The few archaeological sites from this period in West Africa are characterised by very small stone tools, or ''microliths'', designed to be hafted and used as hunting weapons. By comparing the Ravin Blanc X remains with those from the few other well-dated West African sites, researchers observed technical similarities that may point to shared traditions among the last hunter-gatherers of the West African savannahs. Indeed, the microliths found at these savannah sites reveal sophisticated craftsmanship aimed at producing highly standardised, identical tools.
''Conversely, sites further south, in tropical forest settings, show different, more opportunistic technical choices. The lack of standardisation in tools suggests that cultural groups were already quite distinct between regions with differing environments,'' explains Anne Mayor, who led the research.
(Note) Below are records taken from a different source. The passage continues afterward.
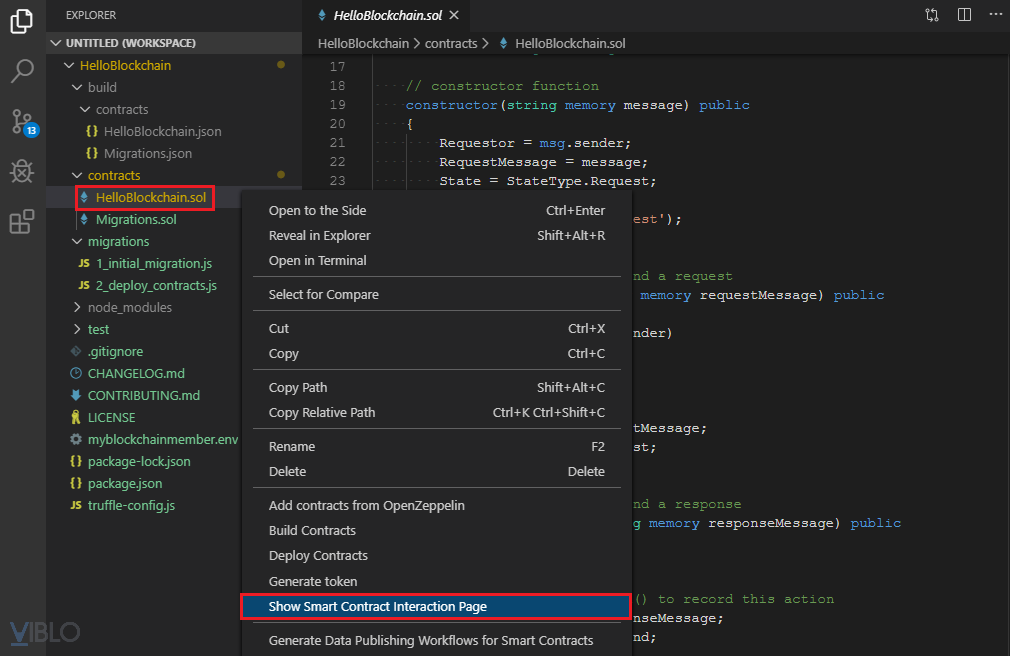This screenshot has width=1010, height=656.
Task: Collapse the build folder
Action: click(x=101, y=87)
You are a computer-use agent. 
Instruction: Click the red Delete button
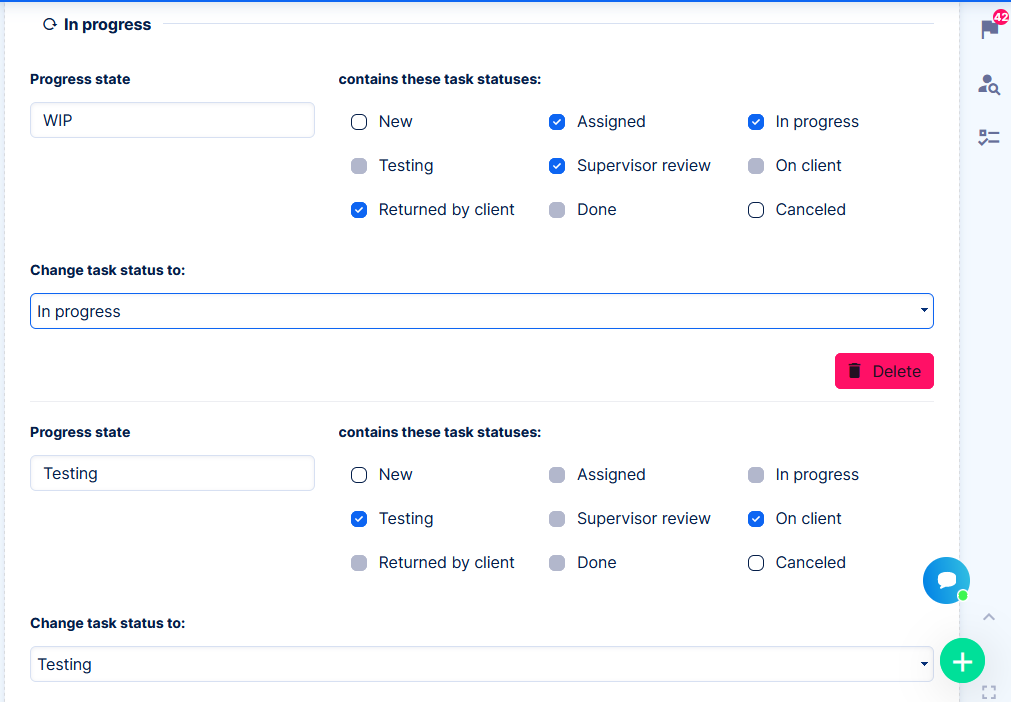(884, 371)
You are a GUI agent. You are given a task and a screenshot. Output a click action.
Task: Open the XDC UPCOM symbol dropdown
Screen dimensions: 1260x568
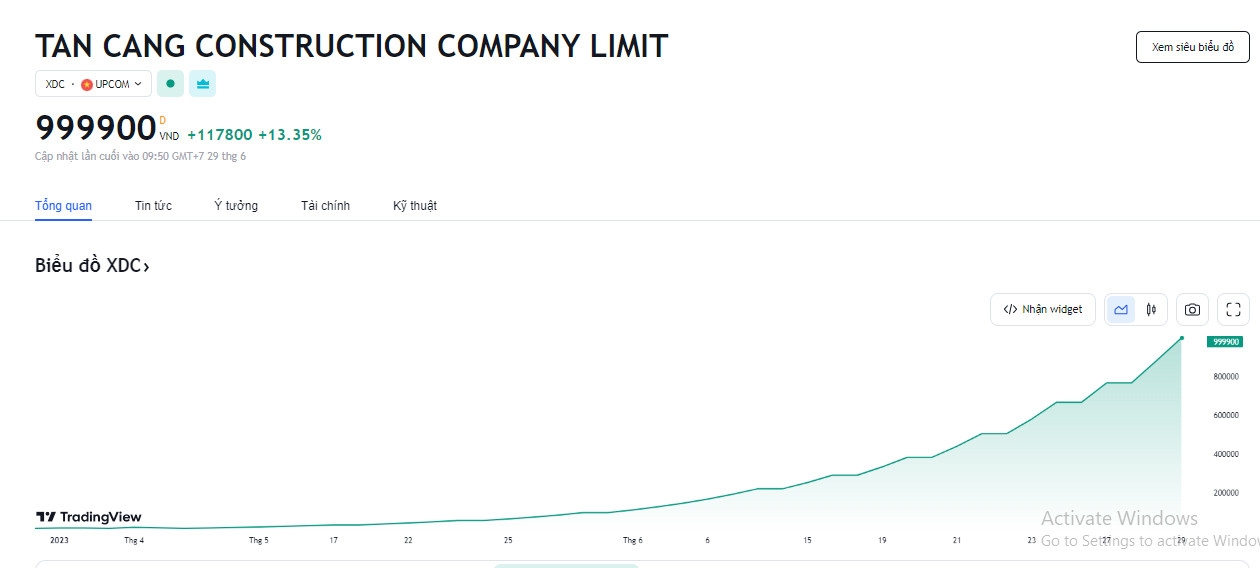93,84
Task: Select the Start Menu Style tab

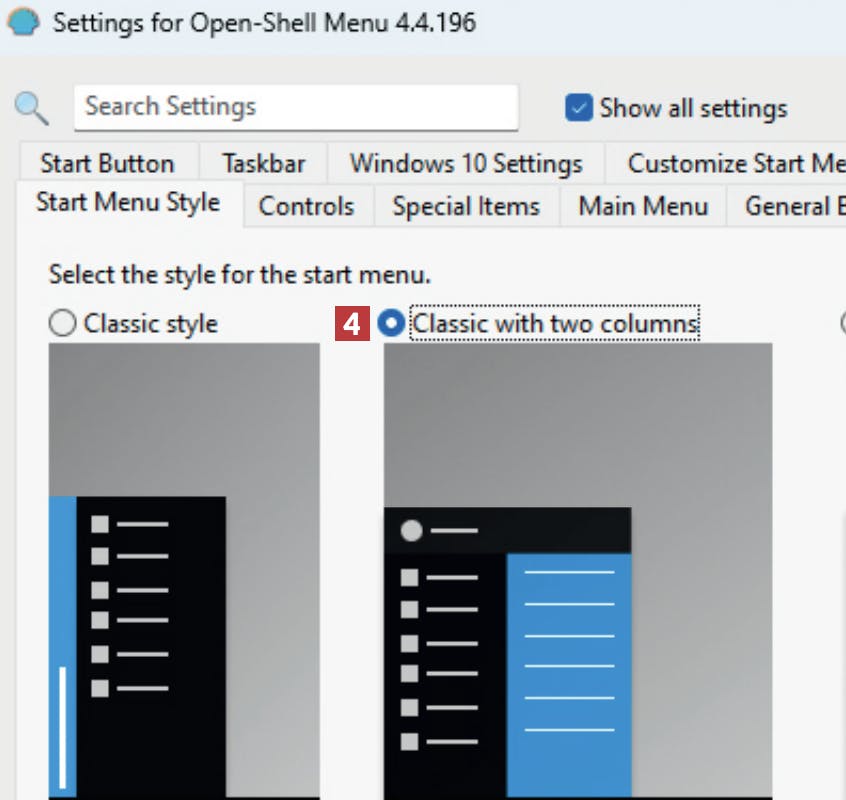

Multidisciplinary approach
These results stem from interdisciplinary collaboration. Charcoal from the fireplace was analysed by carbon-14 specialists and anthracologists, who identified the wood species used to make the fire. Soils were studied by geomorphologists, sedimentologists, and palaeoenvironmentalists, who examined phytoliths — silica remains from plants — to reconstruct the climate and landscape in which these quartz knappers lived.
This research involved institutions in Switzerland, Senegal, France and Germany. It sheds new light on the diversity of technical practices and material cultures in West Africa at a pivotal moment marked by simultaneous cultural, climatic and environmental transformations.